__Task description__: Would you repeat exactly the part of the listing below that runs from the line containing "TUTTOCITTÀ (115, 2557)" down to the line containing "QUIFINANZA (151, 2557)", inclusive, and nothing else?

** Records to process follows **

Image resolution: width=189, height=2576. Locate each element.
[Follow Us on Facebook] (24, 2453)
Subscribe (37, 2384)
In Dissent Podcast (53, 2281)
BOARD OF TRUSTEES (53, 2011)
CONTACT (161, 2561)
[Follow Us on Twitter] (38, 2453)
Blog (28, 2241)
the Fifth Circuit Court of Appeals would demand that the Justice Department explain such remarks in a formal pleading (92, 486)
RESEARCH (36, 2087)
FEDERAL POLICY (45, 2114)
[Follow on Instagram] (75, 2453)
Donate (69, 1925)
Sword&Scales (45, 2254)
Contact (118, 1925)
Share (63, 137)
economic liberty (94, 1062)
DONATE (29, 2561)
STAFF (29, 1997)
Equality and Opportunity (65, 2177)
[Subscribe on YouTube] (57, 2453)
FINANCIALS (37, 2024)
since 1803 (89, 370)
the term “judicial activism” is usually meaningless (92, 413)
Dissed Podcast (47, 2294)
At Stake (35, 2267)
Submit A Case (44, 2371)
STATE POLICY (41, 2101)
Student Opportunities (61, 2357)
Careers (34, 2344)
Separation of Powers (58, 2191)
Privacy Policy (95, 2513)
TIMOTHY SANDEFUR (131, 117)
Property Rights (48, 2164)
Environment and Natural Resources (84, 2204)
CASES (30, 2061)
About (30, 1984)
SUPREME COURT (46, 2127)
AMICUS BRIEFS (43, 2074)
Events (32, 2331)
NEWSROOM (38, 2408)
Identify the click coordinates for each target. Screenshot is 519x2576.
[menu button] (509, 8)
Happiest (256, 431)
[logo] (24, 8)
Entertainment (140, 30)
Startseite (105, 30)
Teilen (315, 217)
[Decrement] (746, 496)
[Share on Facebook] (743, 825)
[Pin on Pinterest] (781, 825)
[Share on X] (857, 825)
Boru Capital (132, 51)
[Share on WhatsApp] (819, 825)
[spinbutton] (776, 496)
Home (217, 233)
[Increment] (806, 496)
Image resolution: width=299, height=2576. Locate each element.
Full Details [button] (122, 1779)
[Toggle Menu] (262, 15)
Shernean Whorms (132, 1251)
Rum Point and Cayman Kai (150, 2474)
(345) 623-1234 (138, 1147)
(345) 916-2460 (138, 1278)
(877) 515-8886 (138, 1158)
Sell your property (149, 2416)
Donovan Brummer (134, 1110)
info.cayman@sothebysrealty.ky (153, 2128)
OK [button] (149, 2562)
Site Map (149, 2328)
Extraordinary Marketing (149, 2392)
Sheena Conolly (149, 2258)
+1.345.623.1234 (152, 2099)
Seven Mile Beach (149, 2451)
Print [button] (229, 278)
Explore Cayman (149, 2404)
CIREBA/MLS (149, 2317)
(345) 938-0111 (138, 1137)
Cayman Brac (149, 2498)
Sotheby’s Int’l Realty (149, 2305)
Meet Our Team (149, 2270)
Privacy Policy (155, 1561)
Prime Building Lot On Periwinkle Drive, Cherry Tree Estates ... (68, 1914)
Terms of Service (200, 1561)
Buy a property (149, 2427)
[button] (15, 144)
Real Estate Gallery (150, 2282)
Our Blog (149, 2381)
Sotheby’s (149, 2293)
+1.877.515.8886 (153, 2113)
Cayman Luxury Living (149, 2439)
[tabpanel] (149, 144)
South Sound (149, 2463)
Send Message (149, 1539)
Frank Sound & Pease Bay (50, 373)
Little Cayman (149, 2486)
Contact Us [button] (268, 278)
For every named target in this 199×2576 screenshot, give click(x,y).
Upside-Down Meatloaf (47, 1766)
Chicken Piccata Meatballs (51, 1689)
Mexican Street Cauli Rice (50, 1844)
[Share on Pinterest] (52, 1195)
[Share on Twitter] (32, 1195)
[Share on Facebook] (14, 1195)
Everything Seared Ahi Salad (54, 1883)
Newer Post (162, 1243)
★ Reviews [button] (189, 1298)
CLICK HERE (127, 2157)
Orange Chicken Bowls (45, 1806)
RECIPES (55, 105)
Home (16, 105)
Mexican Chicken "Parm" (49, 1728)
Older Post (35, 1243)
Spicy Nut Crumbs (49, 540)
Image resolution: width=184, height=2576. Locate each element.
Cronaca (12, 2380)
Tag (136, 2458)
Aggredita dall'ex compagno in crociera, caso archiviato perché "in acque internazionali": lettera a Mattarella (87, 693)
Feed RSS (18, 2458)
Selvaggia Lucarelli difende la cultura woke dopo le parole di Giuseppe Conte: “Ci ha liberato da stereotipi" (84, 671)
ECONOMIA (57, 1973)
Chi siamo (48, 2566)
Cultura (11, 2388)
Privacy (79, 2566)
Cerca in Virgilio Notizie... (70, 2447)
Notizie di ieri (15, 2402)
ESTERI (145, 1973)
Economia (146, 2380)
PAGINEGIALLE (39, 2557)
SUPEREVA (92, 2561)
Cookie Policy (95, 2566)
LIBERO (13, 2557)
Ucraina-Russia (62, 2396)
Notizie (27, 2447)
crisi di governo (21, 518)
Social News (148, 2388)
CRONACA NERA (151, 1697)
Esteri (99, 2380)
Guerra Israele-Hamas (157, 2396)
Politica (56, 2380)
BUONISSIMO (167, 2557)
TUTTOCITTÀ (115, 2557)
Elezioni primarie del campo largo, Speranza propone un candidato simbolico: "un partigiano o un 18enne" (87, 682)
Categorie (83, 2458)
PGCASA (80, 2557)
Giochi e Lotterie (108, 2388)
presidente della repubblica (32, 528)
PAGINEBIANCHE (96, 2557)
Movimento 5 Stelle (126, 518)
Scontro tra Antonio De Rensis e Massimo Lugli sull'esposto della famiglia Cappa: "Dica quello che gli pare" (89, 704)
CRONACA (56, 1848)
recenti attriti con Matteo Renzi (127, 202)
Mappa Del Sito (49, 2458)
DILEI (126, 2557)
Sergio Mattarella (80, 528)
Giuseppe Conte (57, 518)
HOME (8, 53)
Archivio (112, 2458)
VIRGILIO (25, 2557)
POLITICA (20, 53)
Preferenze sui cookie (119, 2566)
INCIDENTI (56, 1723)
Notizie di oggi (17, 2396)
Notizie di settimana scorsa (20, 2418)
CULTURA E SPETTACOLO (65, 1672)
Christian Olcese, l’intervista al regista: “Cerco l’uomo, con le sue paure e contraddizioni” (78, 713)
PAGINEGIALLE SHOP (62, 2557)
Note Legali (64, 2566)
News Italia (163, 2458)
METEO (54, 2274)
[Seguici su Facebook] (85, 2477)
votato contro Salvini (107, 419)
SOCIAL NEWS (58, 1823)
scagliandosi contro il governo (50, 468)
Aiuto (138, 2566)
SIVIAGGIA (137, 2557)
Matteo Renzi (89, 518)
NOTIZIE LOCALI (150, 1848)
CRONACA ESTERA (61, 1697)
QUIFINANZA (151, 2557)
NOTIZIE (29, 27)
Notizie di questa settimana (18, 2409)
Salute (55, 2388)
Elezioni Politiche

** End of Records to process **

__Exercise solution__:
TUTTOCITTÀ (115, 2557)
Elezioni primarie del campo largo, Speranza propone un candidato simbolico: "un partigiano o un 18enne" (87, 682)
Categorie (83, 2458)
PGCASA (80, 2557)
Giochi e Lotterie (108, 2388)
presidente della repubblica (32, 528)
PAGINEBIANCHE (96, 2557)
Movimento 5 Stelle (126, 518)
Scontro tra Antonio De Rensis e Massimo Lugli sull'esposto della famiglia Cappa: "Dica quello che gli pare" (89, 704)
CRONACA (56, 1848)
recenti attriti con Matteo Renzi (127, 202)
Mappa Del Sito (49, 2458)
DILEI (126, 2557)
Sergio Mattarella (80, 528)
Giuseppe Conte (57, 518)
HOME (8, 53)
Archivio (112, 2458)
VIRGILIO (25, 2557)
POLITICA (20, 53)
Preferenze sui cookie (119, 2566)
INCIDENTI (56, 1723)
Notizie di oggi (17, 2396)
Notizie di settimana scorsa (20, 2418)
CULTURA E SPETTACOLO (65, 1672)
Christian Olcese, l’intervista al regista: “Cerco l’uomo, con le sue paure e contraddizioni” (78, 713)
PAGINEGIALLE SHOP (62, 2557)
Note Legali (64, 2566)
News Italia (163, 2458)
METEO (54, 2274)
[Seguici su Facebook] (85, 2477)
votato contro Salvini (107, 419)
SOCIAL NEWS (58, 1823)
scagliandosi contro il governo (50, 468)
Aiuto (138, 2566)
SIVIAGGIA (137, 2557)
Matteo Renzi (89, 518)
NOTIZIE LOCALI (150, 1848)
CRONACA ESTERA (61, 1697)
QUIFINANZA (151, 2557)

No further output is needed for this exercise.